I haven't been to this place as its so far away.

What would you do?


----------



## RedTree (Jan 20, 2010)

So I didn't relize there was a horse trainer section in the forum... Could a mod either move this or is it alright here?


----------



## Skyseternalangel (Jul 23, 2011)

The best thing to do would be to look at all of your options, and talk it through with each trainer. Do you have a riding instructor that could give you a recommendation or maybe pop some training rides onto Romeo?


----------



## srcosticov (Aug 14, 2013)

Just a note - a good trainer trains both the horse and rider as a team. 

Sending your horse to training and not having a few lessons while at the trainers to help you better understand each other isn't going to help as much as you would think.

I would speak to the trainer you like and see if taking lessons with your horse after 2 weeks solid training is an option. It will help build you both up and bring you closer together as a horse/rider team.


----------



## smrobs (Jul 30, 2008)

I think my first stop would be to sit down with that first trainer since you like how she rides and she's closer. Discuss the cues that she gives and how she gets the correct response from her horses and ask her what you might have been doing differently on her horse to get such a bad result.

Then, once you've got that hashed out, that might solve your problem altogether if it was some little something you were doing. If not, you might ask if she'd be willing to train your horse using the cues that you already know and are comfortable/confident with. A good trainer shouldn't have any trouble training a different set of cues than they're used to.


----------



## RedTree (Jan 20, 2010)

srcosticov said:


> Just a note - a good trainer trains both the horse and rider as a team.
> 
> Sending your horse to training and not having a few lessons while at the trainers to help you better understand each other isn't going to help as much as you would think.
> 
> I would speak to the trainer you like and see if taking lessons with your horse after 2 weeks solid training is an option. It will help build you both up and bring you closer together as a horse/rider team.


There was an option to have lessons with her after she finished training for a couple of months so I'd get the feel of my horse again.

I think I will have to have a sit down with her or something to ask about her aids, but then they shouldn't be that different, I never ridden a completely educated horse before like that, I think he just knew I wasn't as experienced...

I'm just awaiting some references from the First Lady, will ask these people what they think of her as well.


----------



## RedTree (Jan 20, 2010)

Skyseternalangel said:


> The best thing to do would be to look at all of your options, and talk it through with each trainer. Do you have a riding instructor that could give you a recommendation or maybe pop some training rides onto Romeo?

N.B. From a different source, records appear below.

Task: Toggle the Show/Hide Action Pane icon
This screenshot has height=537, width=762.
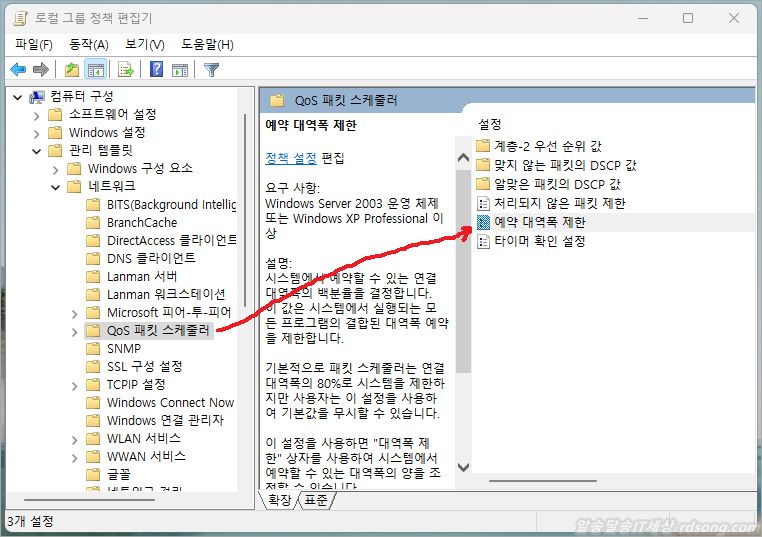Action: coord(180,69)
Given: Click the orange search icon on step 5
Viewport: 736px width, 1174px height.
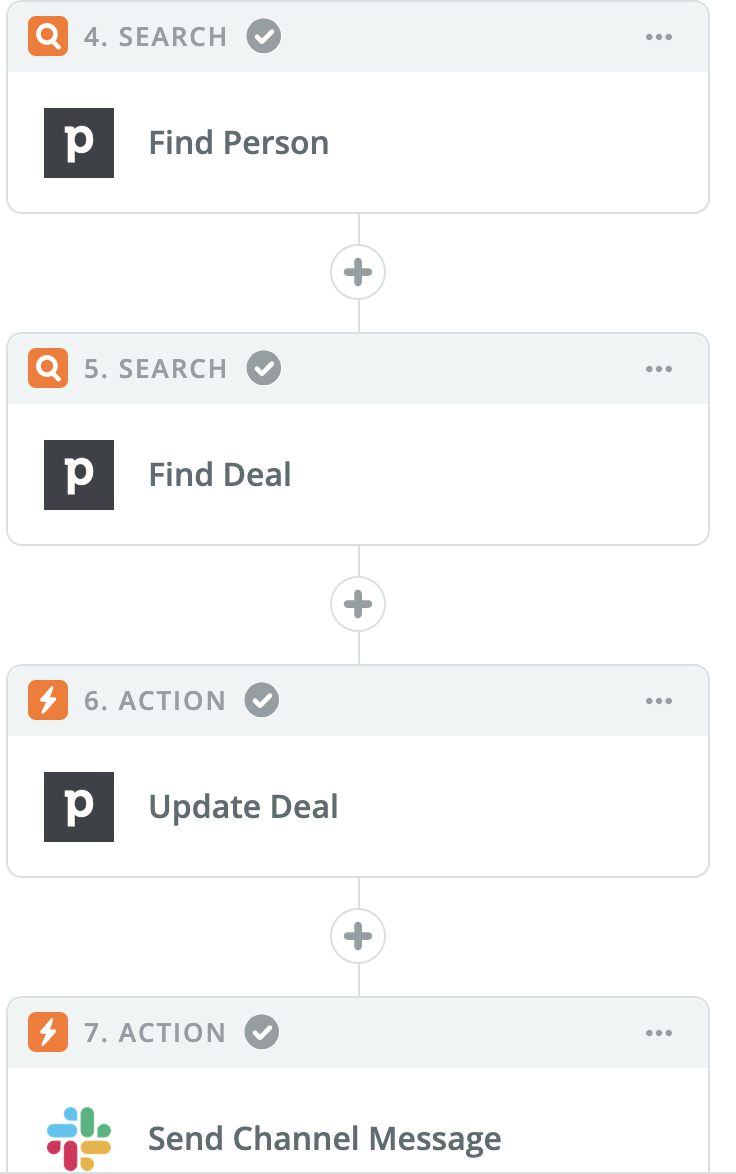Looking at the screenshot, I should pos(48,368).
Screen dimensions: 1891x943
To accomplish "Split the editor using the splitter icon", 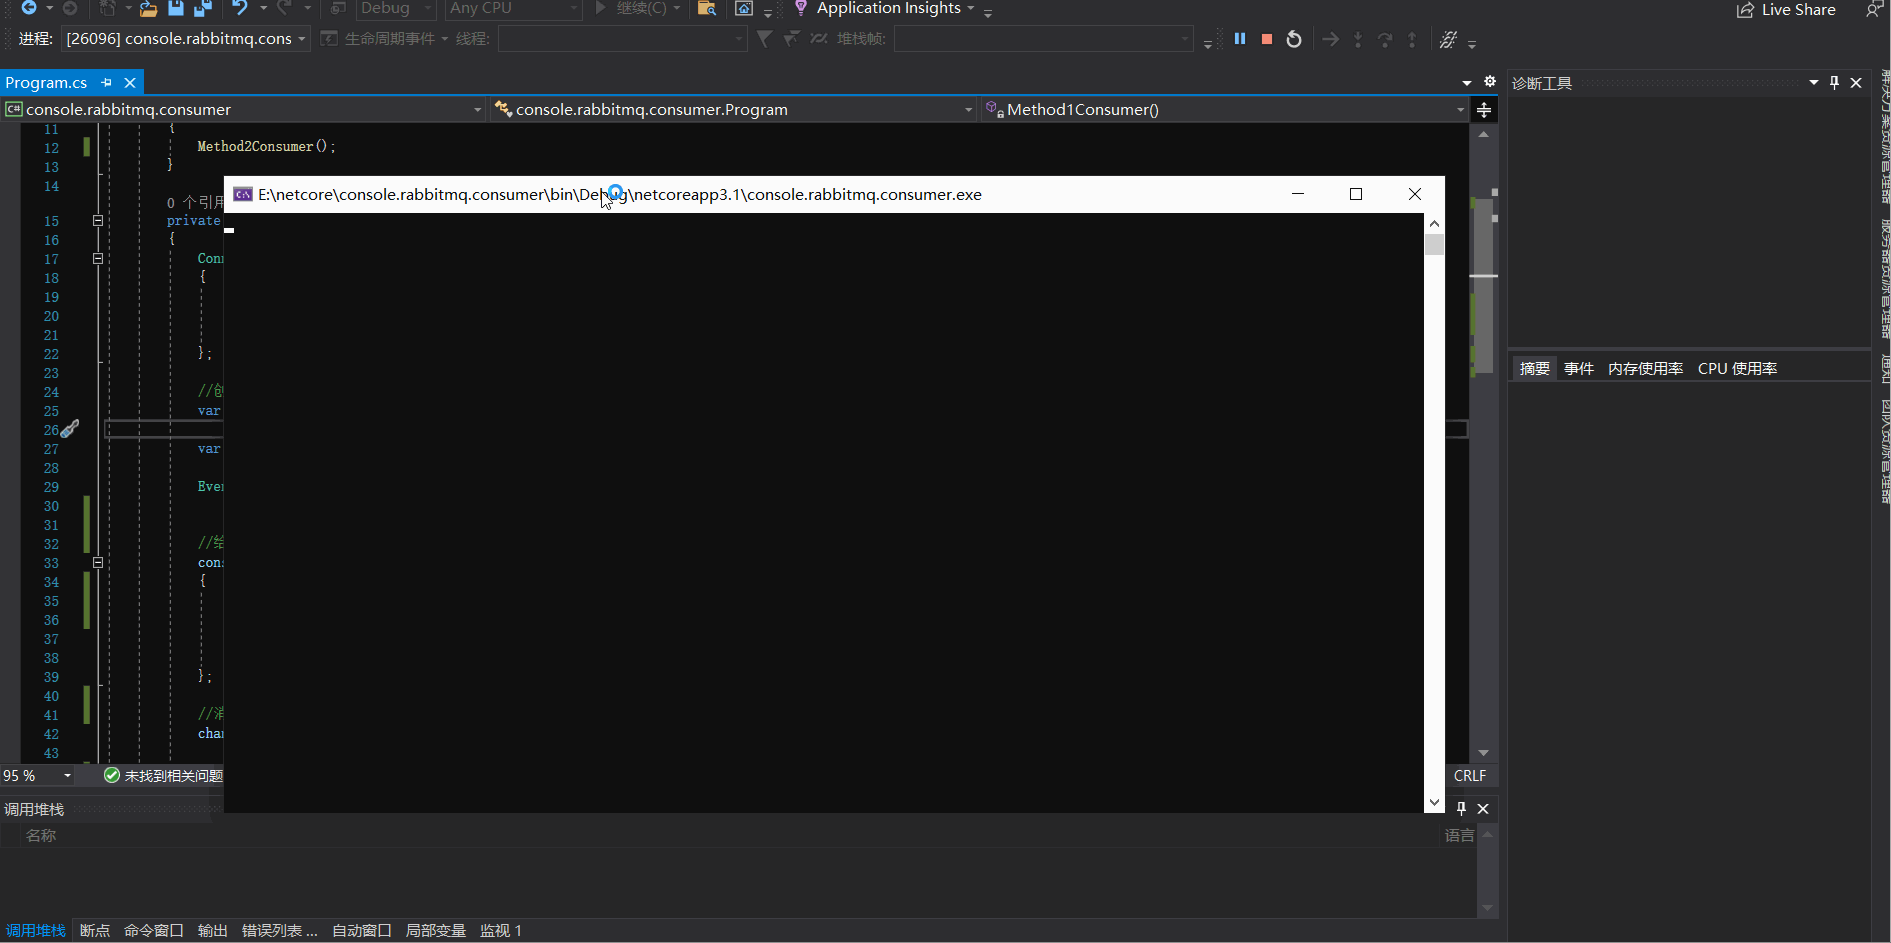I will click(1484, 110).
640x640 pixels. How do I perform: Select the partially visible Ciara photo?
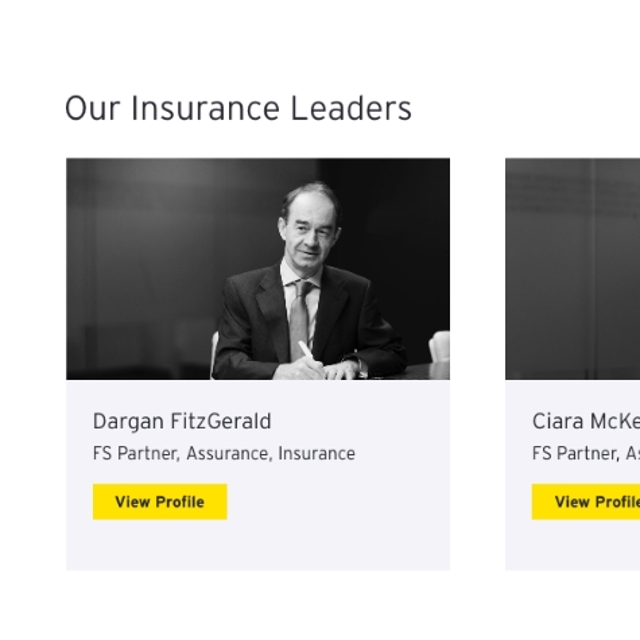click(572, 268)
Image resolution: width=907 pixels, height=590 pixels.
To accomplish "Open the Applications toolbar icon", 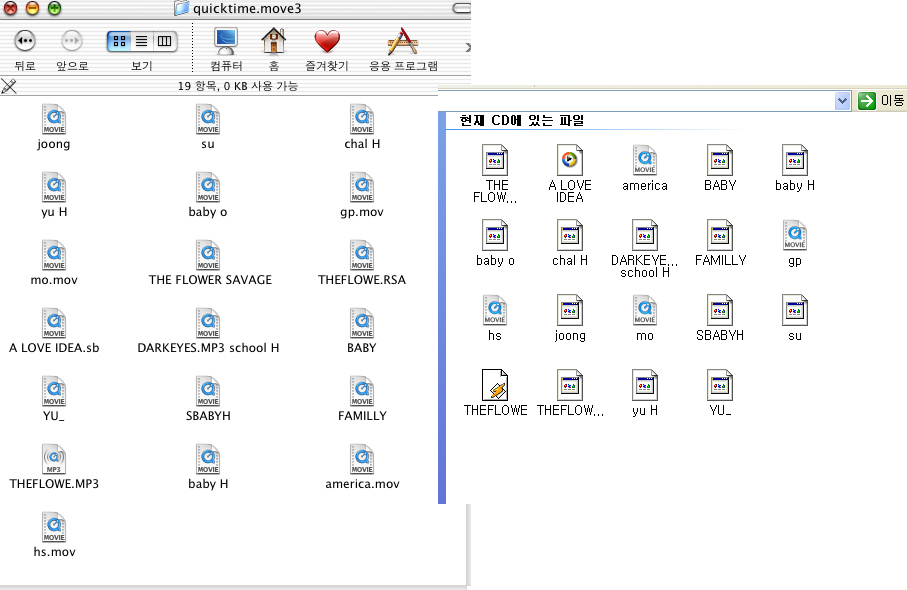I will [402, 41].
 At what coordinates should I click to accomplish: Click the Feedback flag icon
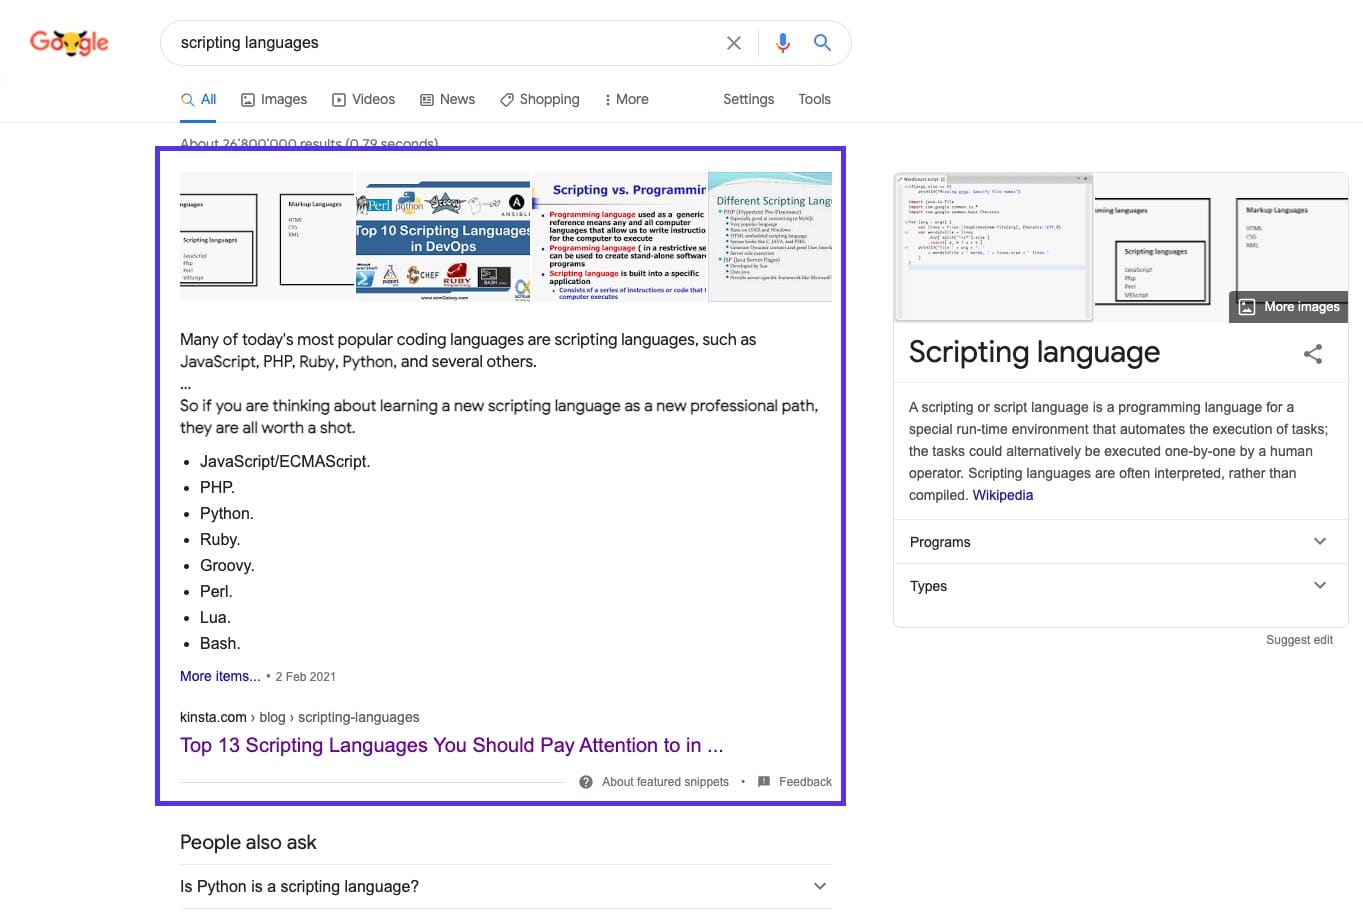click(x=763, y=781)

I wish, I would love my riding instructor to jump on and ride him, but she's nearly 80 and barely rides anymore, I think she rides her own ponies once in a while but asking her to get on Romeo would be a no go.

And I want he gone for 2 weeks or so, I'm having an op and after it the doctor said bed rest, I don't really want to get worse so I'm having bed rest, if I don't end up sending him to training I'm going to spell him for 2-3 weeks just so I don't have to look after him and I can get the bed rest needed.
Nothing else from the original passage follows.